## Esercizi:
• 1. Indica se ciascuna affermazione concorda con il brano sui reati della stessa indole, rispondendo sì o no e citando le parole decisive del brano: (a) secondo la sentenza n. 27906 del 2014 il criterio sostanziale va applicato in modo estensivo; (b) le Sezioni Unite, con la sentenza n. 13681 del 2016, ritengono irrilevante la distinzione tra reati dolosi e colposi; (c) la valutazione sugli elementi indicati dalla norma spetta alla Corte di Cassazione.
• 2. Ripeti fedelmente la parte del brano sui reati della stessa indole che comincia dalle parole "La sentenza della" e si ferma dopo le parole "finalità della stessa.".

## Brano da leggere:
*****
Sulla nozione di “reati della stessa indole” ex art. 101 c.p.

Sulla nozione di “reati della stessa indole” ex art. 101 c.p.

Sommario: 1. Un’impostazione generale – 2. Le sentenze relative ai singoli criteri sostanziali – 3. Le sentenze che introducono ulteriori criteri interpretativi

L’art. 101 c.p. dispone: “Agli effetti della legge penale, sono considerati reati della stessa indole non soltanto quelli che violano una stessa disposizione di legge, ma anche quelli che, pure essendo preveduti da disposizioni diverse di questo codice ovvero da leggi diverse, nondimeno, per la natura dei fatti che li costituiscono o dei motivi che li determinarono, presentano, nei casi concreti, caratteri fondamentali comuni”.  

Il legislatore ha chiaramente incaricato il giudice di “calare” la formula nei singoli casi concreti e la Corte di Cassazione ha cercato di delineare delle regole generali, pur essendo la valutazione sulla sussistenza degli elementi indicati dalla norma riservata al giudice di merito e non sindacabile in sede di legittimità se non in caso di motivazione illogica o inadeguata.  

1. Un’impostazione generale 

La sentenza della Prima Sezione del 15.04.2014 n. 27906 definisce “formale” il criterio fondato sulla violazione della medesima disposizione di legge e “sostanziale” quello che fa riferimento ai caratteri fondamentali comuni.  

Il secondo a sua volta può riconoscersi attraverso due parametri alternativi: quello “oggettivo” della natura dei fatti considerati, comprensivo della natura dei beni giuridici tutelati dalle norme violate o delle connotazioni delle diverse condotte concrete, oppure quello “soggettivo” dei motivi determinanti la condotta o della finalità della stessa. 

La sentenza stabilisce inoltre che il criterio sostanziale è sussidiario rispetto a quello formale “dilatando sensibilmente l’area dei reati della stessa indole; considerato che esso determina un trattamento più sfavorevole per il reo, il criterio sostanziale non deve essere applicato estensivamente”. 

La Corte in tale sede ritiene che il provvedimento impugnato non abbia applicato correttamente la legge laddove, ai fini dell’applicazione dell’art. 172 c.p. (“L’estinzione delle pene non ha luogo … se il condannato, durante il tempo necessario per l’estinzione della pena, riporta una condanna alla reclusione per un delitto della stessa indole”), non fornisce spiegazione dell’analogia di indole tra il reato di emissione o rilascio di fatture o altri documenti per operazioni inesistenti e quello di rapina (da cui consegue la cassazione con rinvio). 

Successivamente le Sezioni Unite, con la sentenza del 25.02.2016 n. 13681, richiamandosi alle nozioni sopra riportate forniscono anche l’importante precisazione dell’irrilevanza della distinzione tra delitti e contravvenzioni, come anche di quella tra reati dolosi e colposi.
*****
## Righe di dati:
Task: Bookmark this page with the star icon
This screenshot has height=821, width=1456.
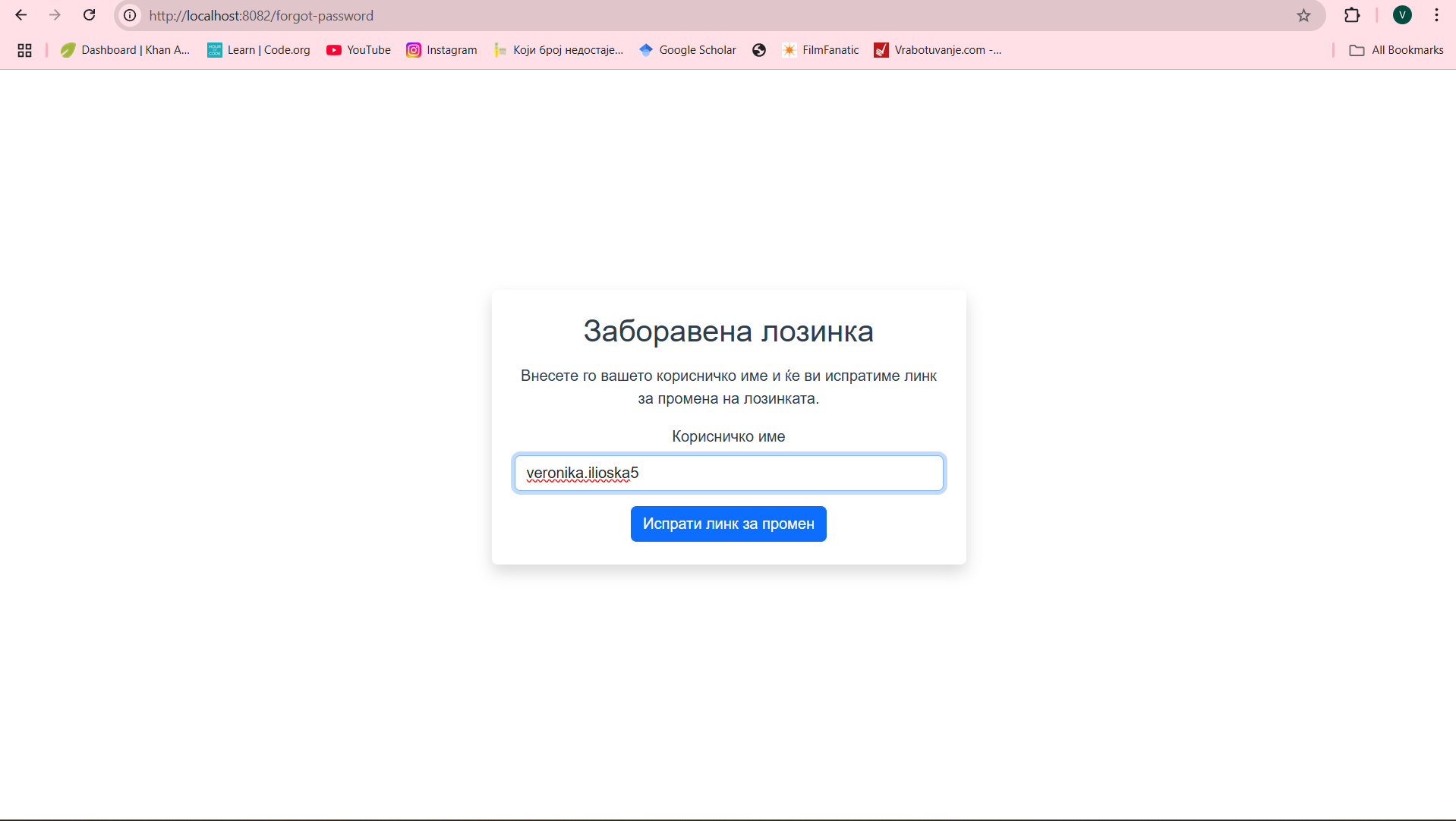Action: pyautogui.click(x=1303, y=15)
*****
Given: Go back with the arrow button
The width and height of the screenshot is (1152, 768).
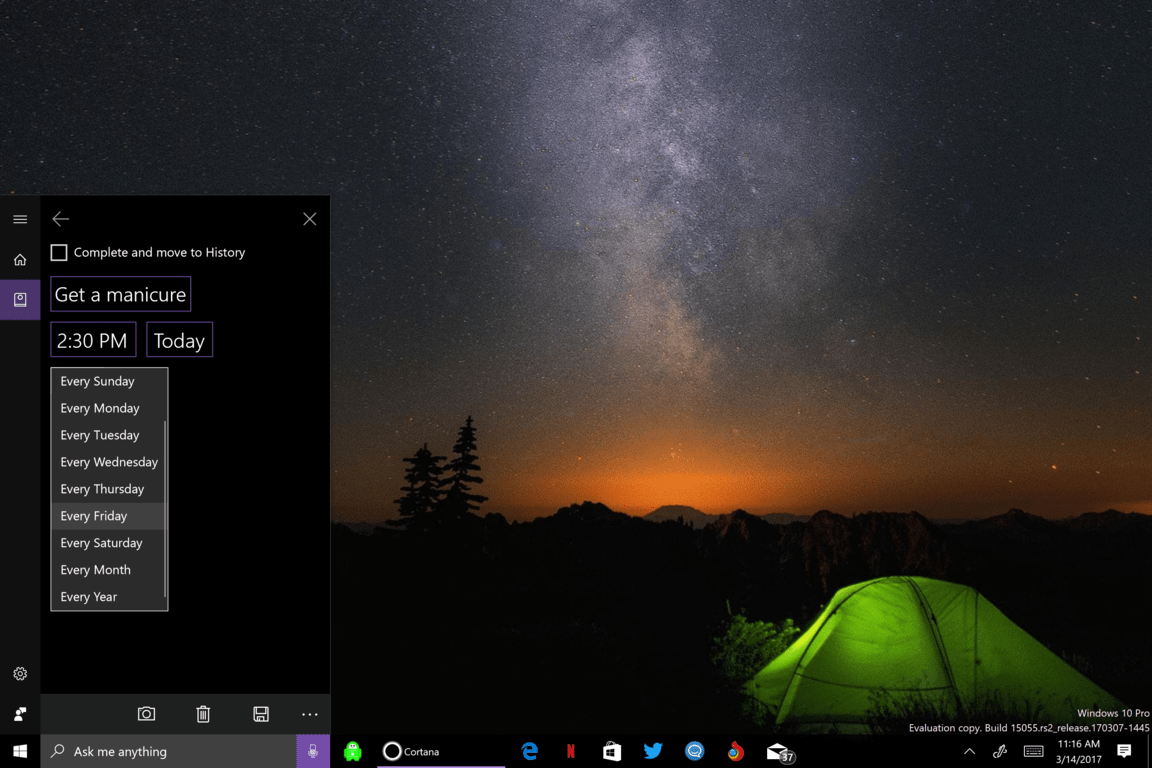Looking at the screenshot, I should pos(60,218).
*****
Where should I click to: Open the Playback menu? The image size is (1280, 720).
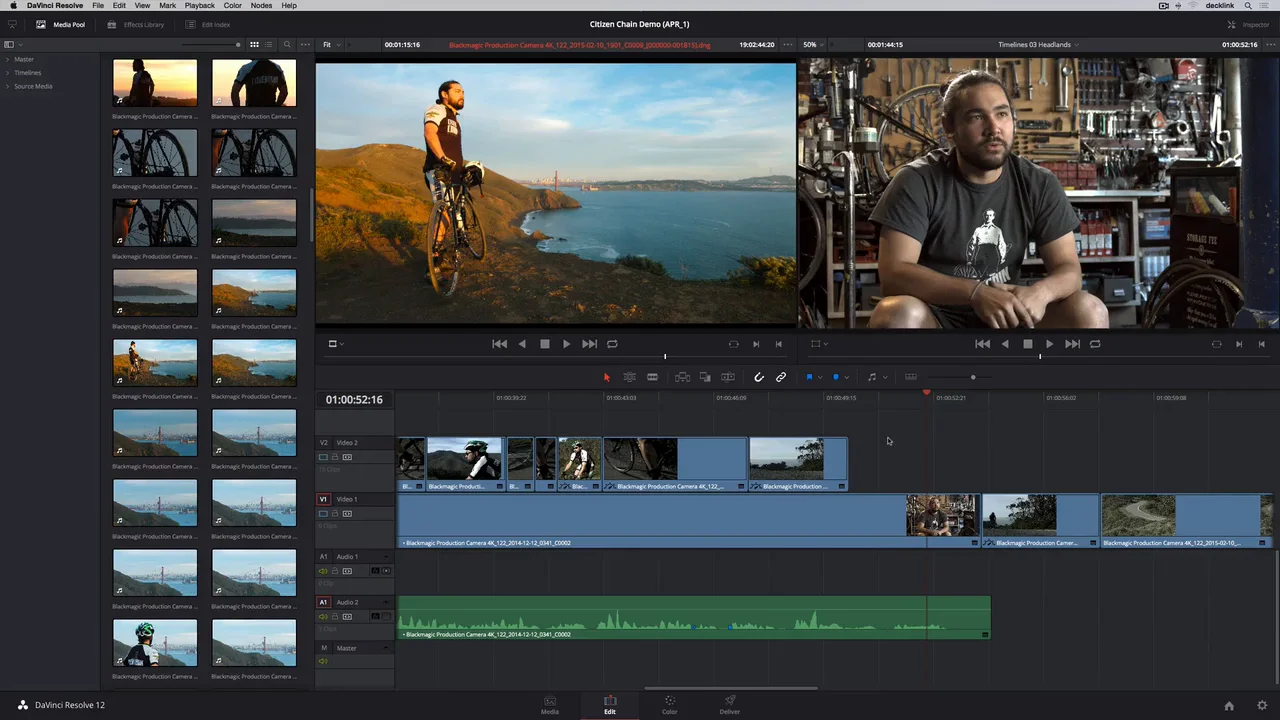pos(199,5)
*****
## Risposte:
• 1.
(a) No: "il criterio sostanziale non deve essere applicato estensivamente".
(b) Sì: "l’importante precisazione dell’irrilevanza della distinzione tra delitti e contravvenzioni, come anche di quella tra reati dolosi e colposi".
(c) No: "riservata al giudice di merito e non sindacabile in sede di legittimità".

• 2.
La sentenza della Prima Sezione del 15.04.2014 n. 27906 definisce “formale” il criterio fondato sulla violazione della medesima disposizione di legge e “sostanziale” quello che fa riferimento ai caratteri fondamentali comuni.  

Il secondo a sua volta può riconoscersi attraverso due parametri alternativi: quello “oggettivo” della natura dei fatti considerati, comprensivo della natura dei beni giuridici tutelati dalle norme violate o delle connotazioni delle diverse condotte concrete, oppure quello “soggettivo” dei motivi determinanti la condotta o della finalità della stessa.